The Karamajong came from Abyssinia in the 1600s and are part of the same ethnic group as the Masai. The Karamajong believe that they own all cattle by divine right but this only partially explains the violence; even before colonization, the Karamajong traded guns for cattle with the Ethiopian gunrunners, Arab slave traders and poachers. When they refused to give up their guns during colonization, movement within and out of the region was heavily restricted. Since then, the region has fallen behind in development.
As part of our work, we met with local Karamajong youth in their village. The village was dusty with round- thatched huts; small fires burned, cooking maize and sorghum. The Karamajong people are often exceptionally tall; the women wear plaid kilts with a plaid shuka draped over their shoulders. The youth demonstrated their traditional dancing and singing, their pride in their warrior heritage defiant and steadfast.
Far past the village, along the horizon, the lush Mount Moroto rose dramatically out of the flat landscape, its peaks shrouded by hazy mist. As we sat in a circle talking to the Karamajong youth, many of them former warriors, it was hard to believe that as recently as 2006, "civilians' walked the street, pistols sticking out of their belts... People often shot randomly in the air and nobody used to care." The violent cattle rustling accounted for 70 per cent of the deaths of men between the ages of 30 and 39. Even now, there remain sporadic outbreaks of violence.
But now, the youth face an uncertain future as they move away from violence and towards something more peaceful. And in the face of development, these traditional lifestyles will change. Already the landscape is being irrevocably altered as the youth embrace the latest high-stakes occupation: small-scale mining. The remoteness and wild west reputation of the area also present barriers to development. Prejudices over the Karamajong's tribal traditions and violence impede public support for economic and social development in the region. This only intensifies their marginalization. The Karamajong have a long way to go before they are seen as Ugandans, and see themselves as Ugandans.
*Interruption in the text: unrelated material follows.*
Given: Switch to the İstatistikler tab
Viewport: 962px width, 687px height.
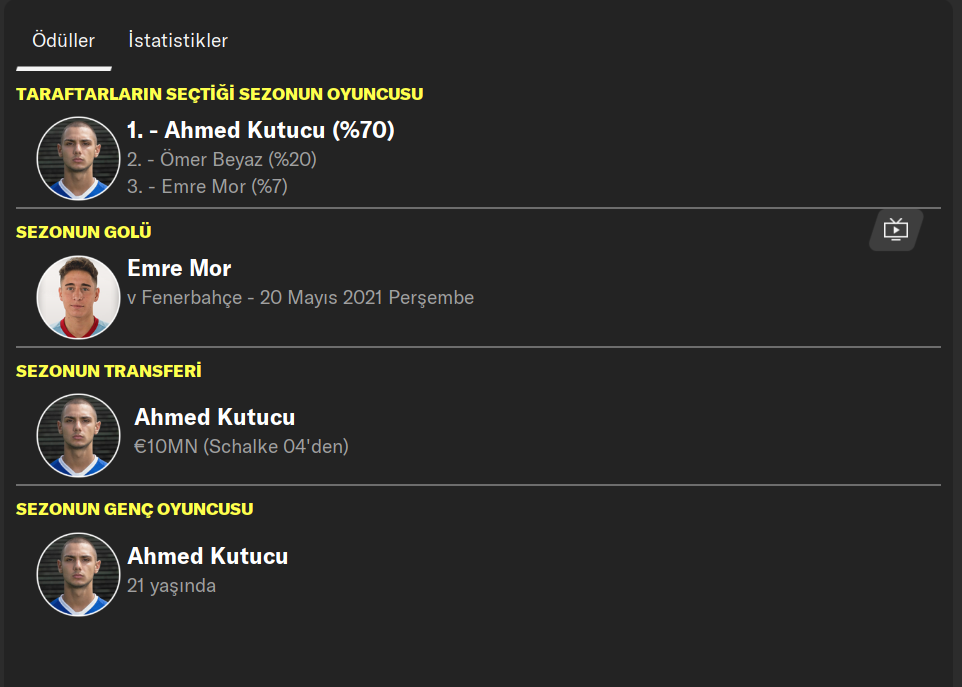Looking at the screenshot, I should coord(178,41).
The power did eventually come back on, but it couldn't even begin to illuminate the wide expansive night sky. We may have been a few hundred kilometres from Kampala, but standing in this quiet town, under a star-lit canopy that has watched these warriors follow their cattle for hundreds of years, the fast paced modernity of Kampala, with its lights, casinos and never ending traffic, felt like a million miles away.